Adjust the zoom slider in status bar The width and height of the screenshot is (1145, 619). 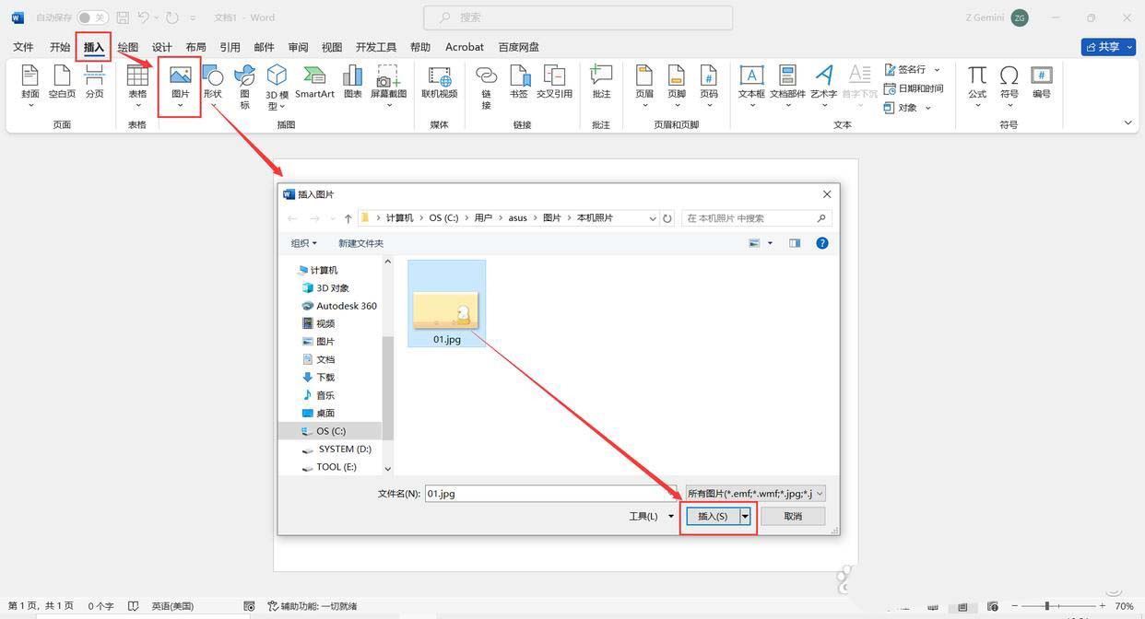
==
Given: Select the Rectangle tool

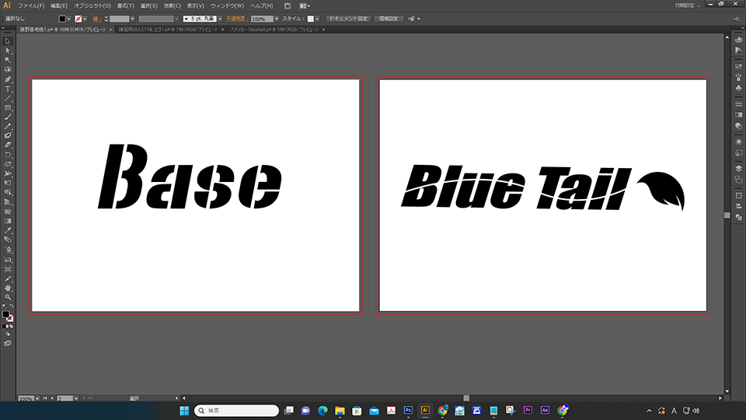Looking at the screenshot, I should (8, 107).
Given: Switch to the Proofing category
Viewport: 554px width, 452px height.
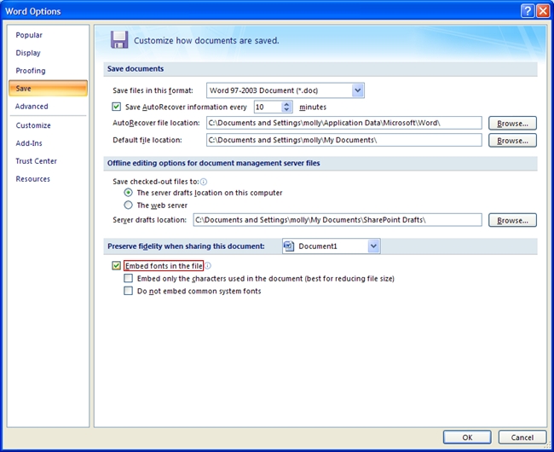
--
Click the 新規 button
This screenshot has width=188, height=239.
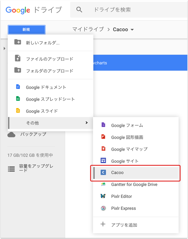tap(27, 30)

- _WORK REQUIRED_:
Only one stretch of the data above is needed. Restate it word for word, from the line containing "Given: Switch to the Proofing category" through the line containing "Viewport: 554px width, 452px height.", both ends included.

- _FINISHED TASK_:
Given: Switch to the Proofing category
Viewport: 554px width, 452px height.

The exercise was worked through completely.